Fingal's Cave, on the island of Staffa off the west coast of Scotland (near Mull and Iona), is a sea cave formed within Tertiary basalt lava flows which have cooled to form hexagonal columns (like those of the Giants Causeway in Northern Ireland). There is a path in on one side which involves stepping from the top of one column to the next. The cave stretches 250 feet in to the rock and its roof is 70 feet above the sea. Fingal's cave was the inspriration for Mendelssohn's Hebridean overture.
This photograph shows Fingal's Cave and the columnar jointing in Tertiary volcanic flows (click on it for a larger version).
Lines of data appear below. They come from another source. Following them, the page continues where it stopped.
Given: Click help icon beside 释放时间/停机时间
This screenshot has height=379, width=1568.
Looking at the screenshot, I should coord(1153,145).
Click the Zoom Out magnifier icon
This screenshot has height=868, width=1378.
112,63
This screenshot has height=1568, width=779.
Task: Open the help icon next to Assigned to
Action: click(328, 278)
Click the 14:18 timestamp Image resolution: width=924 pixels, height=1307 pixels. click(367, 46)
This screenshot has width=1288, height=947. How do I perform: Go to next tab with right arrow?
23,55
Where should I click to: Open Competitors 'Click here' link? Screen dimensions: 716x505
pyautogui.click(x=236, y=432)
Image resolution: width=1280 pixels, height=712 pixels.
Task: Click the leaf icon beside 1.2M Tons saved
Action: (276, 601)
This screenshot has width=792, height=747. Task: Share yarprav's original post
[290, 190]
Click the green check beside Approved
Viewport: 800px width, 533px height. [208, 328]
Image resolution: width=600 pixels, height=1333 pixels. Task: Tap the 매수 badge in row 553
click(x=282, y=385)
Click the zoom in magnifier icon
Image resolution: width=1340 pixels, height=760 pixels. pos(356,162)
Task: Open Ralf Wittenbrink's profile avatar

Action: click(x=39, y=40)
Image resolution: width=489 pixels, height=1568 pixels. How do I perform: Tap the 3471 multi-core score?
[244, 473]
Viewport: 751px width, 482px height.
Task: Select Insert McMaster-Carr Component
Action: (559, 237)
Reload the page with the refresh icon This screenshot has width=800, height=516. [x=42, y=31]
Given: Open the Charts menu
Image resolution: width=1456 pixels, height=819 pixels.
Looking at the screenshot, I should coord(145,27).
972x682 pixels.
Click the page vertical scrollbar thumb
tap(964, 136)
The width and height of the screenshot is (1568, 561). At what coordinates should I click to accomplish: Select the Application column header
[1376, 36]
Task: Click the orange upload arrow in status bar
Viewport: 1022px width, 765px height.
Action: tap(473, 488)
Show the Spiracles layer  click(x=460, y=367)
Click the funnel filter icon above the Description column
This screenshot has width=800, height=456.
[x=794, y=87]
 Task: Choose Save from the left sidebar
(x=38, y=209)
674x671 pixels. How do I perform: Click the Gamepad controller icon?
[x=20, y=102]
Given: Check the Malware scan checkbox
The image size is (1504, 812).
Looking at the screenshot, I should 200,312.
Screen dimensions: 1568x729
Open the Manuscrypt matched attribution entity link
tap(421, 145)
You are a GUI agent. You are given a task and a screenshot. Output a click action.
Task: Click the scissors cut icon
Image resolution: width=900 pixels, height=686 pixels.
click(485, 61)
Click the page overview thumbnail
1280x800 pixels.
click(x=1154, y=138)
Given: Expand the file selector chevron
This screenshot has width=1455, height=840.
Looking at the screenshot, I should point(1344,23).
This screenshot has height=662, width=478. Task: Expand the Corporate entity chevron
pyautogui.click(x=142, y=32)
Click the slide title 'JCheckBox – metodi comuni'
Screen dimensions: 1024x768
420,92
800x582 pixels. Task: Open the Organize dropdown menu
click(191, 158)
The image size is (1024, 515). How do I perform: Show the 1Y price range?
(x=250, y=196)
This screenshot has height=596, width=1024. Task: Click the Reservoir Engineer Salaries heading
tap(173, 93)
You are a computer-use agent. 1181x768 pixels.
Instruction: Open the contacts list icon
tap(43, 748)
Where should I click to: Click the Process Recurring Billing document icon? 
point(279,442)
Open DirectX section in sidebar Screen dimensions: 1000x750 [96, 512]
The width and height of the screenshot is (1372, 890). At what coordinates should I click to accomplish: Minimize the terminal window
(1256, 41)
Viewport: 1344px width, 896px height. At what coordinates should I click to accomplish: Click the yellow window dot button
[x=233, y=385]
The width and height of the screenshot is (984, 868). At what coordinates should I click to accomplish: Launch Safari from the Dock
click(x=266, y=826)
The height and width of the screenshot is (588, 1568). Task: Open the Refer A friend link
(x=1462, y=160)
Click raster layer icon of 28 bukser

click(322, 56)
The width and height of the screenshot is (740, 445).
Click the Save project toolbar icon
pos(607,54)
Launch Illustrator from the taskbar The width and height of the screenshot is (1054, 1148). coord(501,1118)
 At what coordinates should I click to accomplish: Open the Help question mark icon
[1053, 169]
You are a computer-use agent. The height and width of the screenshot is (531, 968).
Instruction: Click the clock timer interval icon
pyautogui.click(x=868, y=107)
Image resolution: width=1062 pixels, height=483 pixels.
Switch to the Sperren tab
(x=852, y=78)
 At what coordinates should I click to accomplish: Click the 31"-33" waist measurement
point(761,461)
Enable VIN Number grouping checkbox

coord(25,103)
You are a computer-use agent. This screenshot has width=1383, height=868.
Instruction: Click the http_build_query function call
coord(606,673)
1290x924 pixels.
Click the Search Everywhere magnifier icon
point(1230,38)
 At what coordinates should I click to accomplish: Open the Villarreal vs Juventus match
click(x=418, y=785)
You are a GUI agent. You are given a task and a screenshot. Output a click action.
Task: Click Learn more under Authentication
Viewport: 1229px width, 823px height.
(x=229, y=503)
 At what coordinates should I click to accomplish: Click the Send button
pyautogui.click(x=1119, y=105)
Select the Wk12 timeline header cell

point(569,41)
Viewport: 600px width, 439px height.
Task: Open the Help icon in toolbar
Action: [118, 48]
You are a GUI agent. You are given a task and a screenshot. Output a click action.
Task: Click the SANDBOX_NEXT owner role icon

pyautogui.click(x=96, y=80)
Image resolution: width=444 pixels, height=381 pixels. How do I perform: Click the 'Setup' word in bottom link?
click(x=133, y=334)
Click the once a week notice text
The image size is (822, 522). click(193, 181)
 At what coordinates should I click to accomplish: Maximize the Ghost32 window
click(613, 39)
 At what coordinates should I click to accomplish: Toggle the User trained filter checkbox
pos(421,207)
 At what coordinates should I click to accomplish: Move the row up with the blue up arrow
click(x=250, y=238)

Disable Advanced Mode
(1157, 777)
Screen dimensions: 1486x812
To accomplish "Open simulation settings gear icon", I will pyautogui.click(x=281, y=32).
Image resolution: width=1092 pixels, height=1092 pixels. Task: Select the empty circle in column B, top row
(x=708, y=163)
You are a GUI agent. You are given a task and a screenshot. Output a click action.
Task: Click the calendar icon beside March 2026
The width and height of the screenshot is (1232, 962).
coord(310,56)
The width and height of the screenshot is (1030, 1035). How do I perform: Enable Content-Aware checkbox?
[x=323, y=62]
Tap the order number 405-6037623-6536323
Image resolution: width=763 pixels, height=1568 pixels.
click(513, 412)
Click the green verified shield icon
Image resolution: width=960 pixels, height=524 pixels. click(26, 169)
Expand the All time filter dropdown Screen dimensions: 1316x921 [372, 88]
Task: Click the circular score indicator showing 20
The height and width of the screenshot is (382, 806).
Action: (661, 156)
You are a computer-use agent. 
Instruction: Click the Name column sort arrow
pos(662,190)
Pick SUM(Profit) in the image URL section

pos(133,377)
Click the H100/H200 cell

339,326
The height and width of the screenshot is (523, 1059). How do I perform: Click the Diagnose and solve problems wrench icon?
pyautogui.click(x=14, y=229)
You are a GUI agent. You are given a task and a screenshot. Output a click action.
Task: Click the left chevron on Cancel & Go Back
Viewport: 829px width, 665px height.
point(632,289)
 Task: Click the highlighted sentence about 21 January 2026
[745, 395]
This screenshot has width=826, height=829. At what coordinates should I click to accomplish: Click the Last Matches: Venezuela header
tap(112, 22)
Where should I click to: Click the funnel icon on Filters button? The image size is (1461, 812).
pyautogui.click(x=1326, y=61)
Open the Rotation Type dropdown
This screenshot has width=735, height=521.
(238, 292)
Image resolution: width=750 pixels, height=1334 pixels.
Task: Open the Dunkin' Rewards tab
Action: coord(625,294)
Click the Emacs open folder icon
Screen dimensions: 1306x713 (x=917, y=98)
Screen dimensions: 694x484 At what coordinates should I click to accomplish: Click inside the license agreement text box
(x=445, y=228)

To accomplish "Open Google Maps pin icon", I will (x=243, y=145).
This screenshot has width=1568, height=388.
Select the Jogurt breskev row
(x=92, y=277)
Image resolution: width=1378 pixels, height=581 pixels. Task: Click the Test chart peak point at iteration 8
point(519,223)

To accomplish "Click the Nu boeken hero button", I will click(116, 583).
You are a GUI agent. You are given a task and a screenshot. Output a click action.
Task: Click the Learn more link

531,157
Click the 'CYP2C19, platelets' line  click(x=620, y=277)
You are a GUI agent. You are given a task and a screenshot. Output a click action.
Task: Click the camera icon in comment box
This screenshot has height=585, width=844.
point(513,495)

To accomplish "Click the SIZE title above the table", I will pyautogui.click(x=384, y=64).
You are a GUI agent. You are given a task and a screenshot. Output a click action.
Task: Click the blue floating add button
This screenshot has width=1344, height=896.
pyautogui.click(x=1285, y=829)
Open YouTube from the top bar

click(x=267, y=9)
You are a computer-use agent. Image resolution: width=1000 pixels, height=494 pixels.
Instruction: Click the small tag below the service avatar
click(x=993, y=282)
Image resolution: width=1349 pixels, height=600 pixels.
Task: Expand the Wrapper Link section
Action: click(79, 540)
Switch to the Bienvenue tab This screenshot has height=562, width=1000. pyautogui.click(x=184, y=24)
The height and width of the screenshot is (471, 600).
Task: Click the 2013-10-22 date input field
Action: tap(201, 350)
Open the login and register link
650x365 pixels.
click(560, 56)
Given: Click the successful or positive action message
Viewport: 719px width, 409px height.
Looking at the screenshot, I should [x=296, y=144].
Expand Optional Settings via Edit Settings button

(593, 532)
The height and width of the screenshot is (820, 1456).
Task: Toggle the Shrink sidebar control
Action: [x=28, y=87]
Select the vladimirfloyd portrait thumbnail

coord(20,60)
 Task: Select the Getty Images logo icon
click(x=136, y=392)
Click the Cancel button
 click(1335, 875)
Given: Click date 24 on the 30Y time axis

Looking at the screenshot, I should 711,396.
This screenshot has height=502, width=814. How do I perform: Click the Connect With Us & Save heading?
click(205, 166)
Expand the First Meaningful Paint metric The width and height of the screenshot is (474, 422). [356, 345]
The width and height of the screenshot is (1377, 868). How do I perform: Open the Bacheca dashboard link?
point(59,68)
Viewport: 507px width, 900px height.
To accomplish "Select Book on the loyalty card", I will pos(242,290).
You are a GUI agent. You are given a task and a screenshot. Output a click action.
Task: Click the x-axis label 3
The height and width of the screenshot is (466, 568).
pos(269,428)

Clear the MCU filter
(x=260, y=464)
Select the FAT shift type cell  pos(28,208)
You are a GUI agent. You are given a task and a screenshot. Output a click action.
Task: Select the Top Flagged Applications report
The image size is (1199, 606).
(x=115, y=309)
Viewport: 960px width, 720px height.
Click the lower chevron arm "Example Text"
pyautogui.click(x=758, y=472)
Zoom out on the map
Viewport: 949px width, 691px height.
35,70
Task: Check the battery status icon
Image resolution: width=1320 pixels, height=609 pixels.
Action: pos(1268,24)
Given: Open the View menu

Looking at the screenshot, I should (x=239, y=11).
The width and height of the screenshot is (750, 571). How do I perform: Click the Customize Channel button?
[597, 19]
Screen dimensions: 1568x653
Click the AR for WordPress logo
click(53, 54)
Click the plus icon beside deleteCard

Staffa is three quarters of a mile long, one quarter of a mile wide, has a circumference of one and a half miles, an area of 71 acres, and is 135 feet high at its highest point.
Photograph source: British Geological Survey, URL: http://www.bgs.ac.uk/products/geo-photos/geo-photos.htm.
Reproduced from an article in the GSG Bulletin, Volume 3 Number 1, March 1994
I have long been of the view that Fingal's Cave has to be the most famous but least visited cave in the world! By famous I mean most often mentioned. Pick up any geological textbook in almost any language (eg. Icelandic - and I have scanned a few of those) and it will mention Fingal's - famous of course for its basalt columns. It had been `discovered' by Sir Joseph Banks who landed on the island in August 1772 while on a natural history expedition to Iceland. Although he is blamed for misnaming Uamh-Binn (The Cave of Melody), Fingal's Cave, Felix Mendelssohn also contributed to its popularity following his visit on 8th August 1829. Thereafter it was to be an object of scientific interest and picturesque grandeur, particularly during Victorian times. Paddle steamers would land 300 people a day on the island.